When I was finally called to the OR I was scared. My glasses were taken away and I was wheeled to the surgical floor. Talked with a few Drs, who I couldn't see, then wheeled into the OR and settled onto the table. 

I was very groggy after surgery even though I apparently had conversations with my parents, my husband and the dr. Recovery was hard! I started having seizures around 4am. These were the first I had experienced conscious so they were very scary. I had multiple seizures through out the early morning and would lose movement in my left hand & arm after. I met with the neurology team who started me on two different anti seizure pills. The decision to stop pumping my breast milk was made as I didn't want Ella exposed to the meds I was taking.

A few days after surgery I was discharged. Before I left I was given the pathology report which indicated I had an angioplastic astrocytoma, a grade 3 malignant tumour. CANCER!! 

I went home in tears with Geremy & my parents. How could I have cancer? I was 31 years old, I had a toddler & newborn at home. What did I do to deserve this? Is this hereditary?? How long did I have?? These questions and thoughts, among many others, ran through my head for the next many days until I met with my oncologist to determine a course of action.

- **PROMPT A**
In the surgery and diagnosis account, what grade was the tumor named in the pathology report?
- **PROMPT B**
Say whether each statement agrees with the surgery and diagnosis account, answering yes or no and quoting the words that decide it: (i) The writer's glasses were taken away before surgery. (ii) The seizures after surgery began around 4pm. (iii) The neurology team started the writer on a single anti-seizure pill.
- **PROMPT C**
Extend the surgery and diagnosis account past its final sentence.

Collected data
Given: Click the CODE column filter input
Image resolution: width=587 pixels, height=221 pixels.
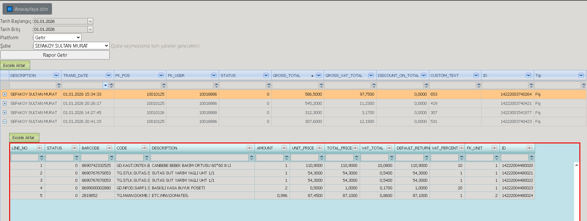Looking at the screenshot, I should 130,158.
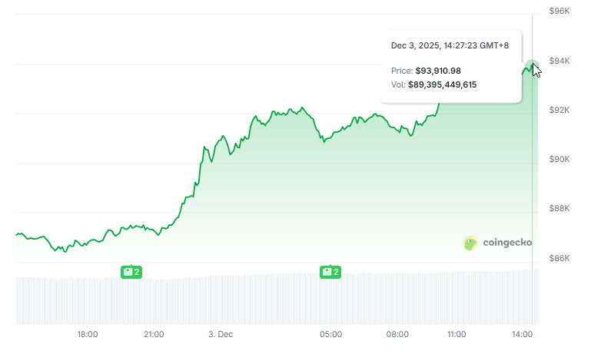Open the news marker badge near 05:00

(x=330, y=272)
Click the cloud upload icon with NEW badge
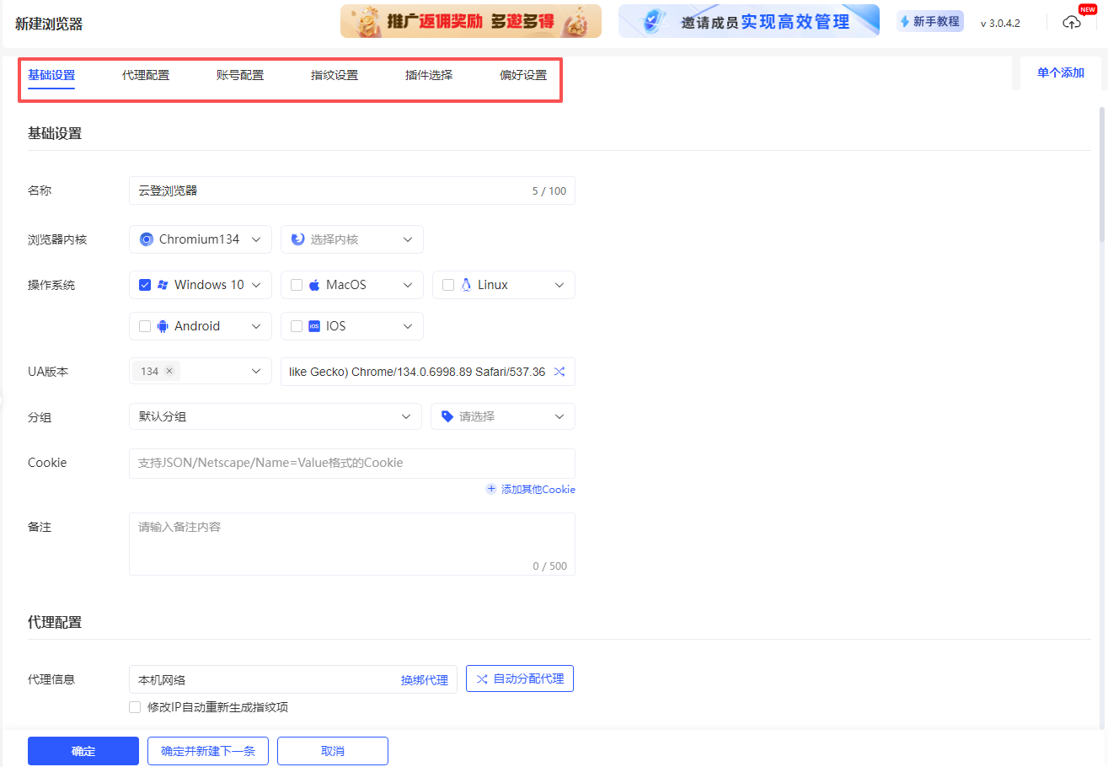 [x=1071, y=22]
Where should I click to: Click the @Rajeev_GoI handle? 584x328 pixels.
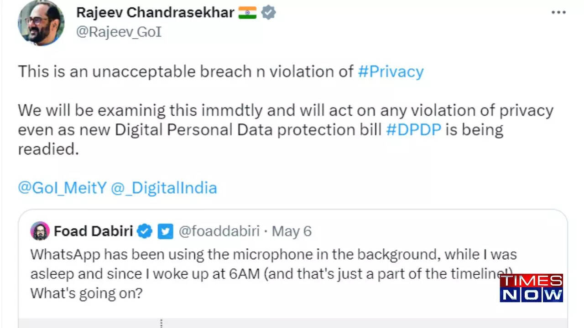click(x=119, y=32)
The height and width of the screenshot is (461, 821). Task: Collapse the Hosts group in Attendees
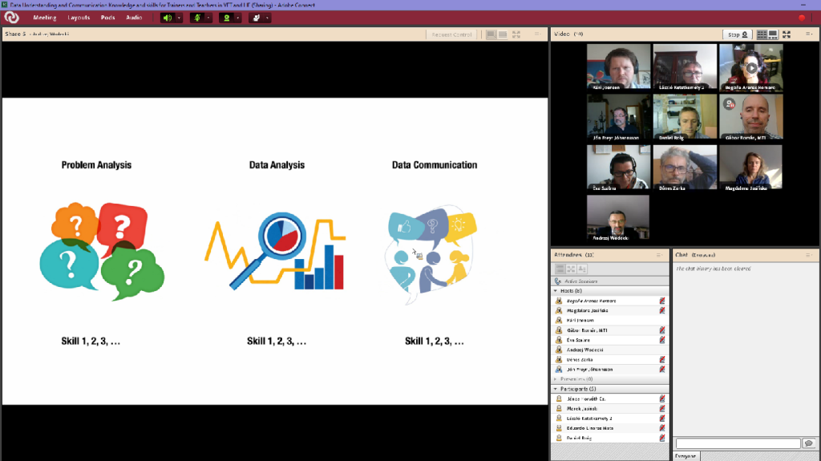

- **EXERCISE RESPONSE A**
Grade 3.

- **EXERCISE RESPONSE B**
(i) Yes: "My glasses were taken away"
(ii) No: "I started having seizures around 4am."
(iii) No: "started me on two different anti seizure pills."

- **EXERCISE RESPONSE C**
First question out of my mouth was whether it was hereditary or if I should worry that I was pregnant while this grew in my head. Thankfully, the answer was "no"!! *HUGE sigh of relief*!! We did receive some good news that my genetics indicated I would respond well to chemotherapy & my tumour was reclassified to a grade 2 with some pieces of grade 3 oligodendroglioma, a less aggressive tumour! 

The next year was spent on two different courses of chemotherapy. Unfortunately, the chemo stopped working in late 2012 and the decision was made to undergo a course of radiation therapy. I underwent 30 sessions over 6 weeks in September 2012. During this time I worked part time from home in order to extend my sick time & full pay. I lost all my hair, which was very hard!!

After radiation I had four months with no treatment and 2 MRI scans. The first MRI was inconclusive due to the radiation still working. 

Between the two MRIs i started noticing weakness on my left side, which I attributed to the radiation. Unfortunately, the 2nd MRI showed that a fluid filled cyst had grown in the tumour cavity. I was scheduled for my 2nd craniotomy in 2 years. The cyst was successfully removed and the lining sent to pathology. I was informed that the tumour had changed, again, and was now a grade 4 glioblastoma, the most aggressive form of tumour!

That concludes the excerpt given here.